En séparant le trafic en un nombre réduit de classes et en repoussant la complexité (classification et conditionnement) aux extrémités du réseau, ce modèle atteint l'objectif de scalabilité pour le plan de données. Par contre, par rapport à IntServ il est clair que l'on perd soit en flexibilité soit en fermeté des garanties. De plus, à moins de se contenter d'une forte sous utilisation du réseau (i.e. conditionner le trafic de manière très conservatrice), le problème du plan de contrôle reste entier. Dans le cas de trafic multicast, les choses se compliquent encore et aucune approche n'est proposée sur la façon de dimensionner le réseau et de conditionner ce type de trafic. Clairement, le groupe de travail se trouve confronté sur ce point à des problèmes très difficiles à résoudre.

2.4  Les garanties de délai

Émulation de canal

La classe de service Guaranteed Service est conçue pour fournir aux applications une garantie stricte sur le délai subi par chaque paquet d'un flot pendant qu'il traverse les noeuds du réseau. Ce délai est composé de deux parts, le temps de propagation lié au support physique et incompressible, et le temps passé dans les files d'attente, que l'on peut contrôler par divers mécanismes. Nous nous intéressons ici uniquement au temps passé dans les files d'attente, le temps de propagation pouvant être facilement calculé et ajouté pour obtenir un délai total.

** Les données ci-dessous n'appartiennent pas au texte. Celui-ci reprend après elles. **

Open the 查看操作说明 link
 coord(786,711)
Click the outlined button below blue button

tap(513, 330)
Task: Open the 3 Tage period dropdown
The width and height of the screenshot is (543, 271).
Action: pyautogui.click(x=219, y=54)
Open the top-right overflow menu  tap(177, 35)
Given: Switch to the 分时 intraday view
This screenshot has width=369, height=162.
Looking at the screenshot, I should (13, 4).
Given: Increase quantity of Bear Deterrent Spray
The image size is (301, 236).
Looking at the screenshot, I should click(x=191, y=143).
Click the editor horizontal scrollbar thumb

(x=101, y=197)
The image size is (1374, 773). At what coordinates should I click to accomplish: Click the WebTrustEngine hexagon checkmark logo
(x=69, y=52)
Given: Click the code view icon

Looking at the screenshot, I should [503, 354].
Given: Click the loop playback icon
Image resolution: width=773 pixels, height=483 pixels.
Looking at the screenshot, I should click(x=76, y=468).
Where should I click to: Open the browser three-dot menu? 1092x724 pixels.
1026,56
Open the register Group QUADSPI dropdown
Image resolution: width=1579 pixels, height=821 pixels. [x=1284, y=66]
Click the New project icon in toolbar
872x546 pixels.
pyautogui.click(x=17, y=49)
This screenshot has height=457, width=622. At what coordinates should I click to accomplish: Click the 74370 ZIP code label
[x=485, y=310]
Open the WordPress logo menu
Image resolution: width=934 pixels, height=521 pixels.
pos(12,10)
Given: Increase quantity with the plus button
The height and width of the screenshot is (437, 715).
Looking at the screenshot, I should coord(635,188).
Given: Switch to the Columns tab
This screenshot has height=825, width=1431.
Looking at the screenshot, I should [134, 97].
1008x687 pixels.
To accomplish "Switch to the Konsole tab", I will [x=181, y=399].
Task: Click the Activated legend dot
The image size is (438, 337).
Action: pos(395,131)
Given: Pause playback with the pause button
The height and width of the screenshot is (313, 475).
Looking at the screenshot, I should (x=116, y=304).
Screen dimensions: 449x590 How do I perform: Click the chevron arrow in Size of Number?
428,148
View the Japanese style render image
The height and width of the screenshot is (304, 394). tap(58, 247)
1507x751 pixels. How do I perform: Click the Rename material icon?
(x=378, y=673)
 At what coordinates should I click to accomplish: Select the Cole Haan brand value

Pour fournir une garantie de délai, il faut isoler complètement le flot des autres flots de données en lui fournissant un canal de communication dédié à l'intérieur de chaque lien qu'il traverse. L'émulation parfaite de ce canal, dans laquelle le flot se voit attribuer une part de bande passante est appelée le modèle fluide. Dans un réseau à commutation de paquets les noeuds ne peuvent fournir qu'une approximation du service fourni par le canal dédié. Dans chaque noeud, la déviation entre le modèle fluide et cette approximation peut se caractériser par deux termes d'erreur que l'on définit de la manière suivante :
C
est le terme d'erreur dépendant du débit. Il sert à calculer le délai potentiel maximum ajouté à un paquet lié aux paramètres de caractérisation du flot10. Il est exprimé en octets (ou bits) et est divisé par la réservation affectée au flot pour obtenir le délai correspondant.
D
est le terme d'erreur indépendant du débit. Il représente la plus grande variation de délai (indépendante du débit du flot) qu'un paquet peut subir dans le noeud. Un délai constant ajouté systématiquement sera plutôt considéré comme faisant partie du délai de propagation.
Les valeurs de ces termes d'erreur dépendent de la façon dont est réalisée l'approximation du canal du modèle fluide, c'est à dire de l'ordonnanceur mis en oeuvre dans le noeud. Nous donnons ces valeurs dans le cas d'un ordonnanceur de type weighted fair queueing (WFQ) en 2.5.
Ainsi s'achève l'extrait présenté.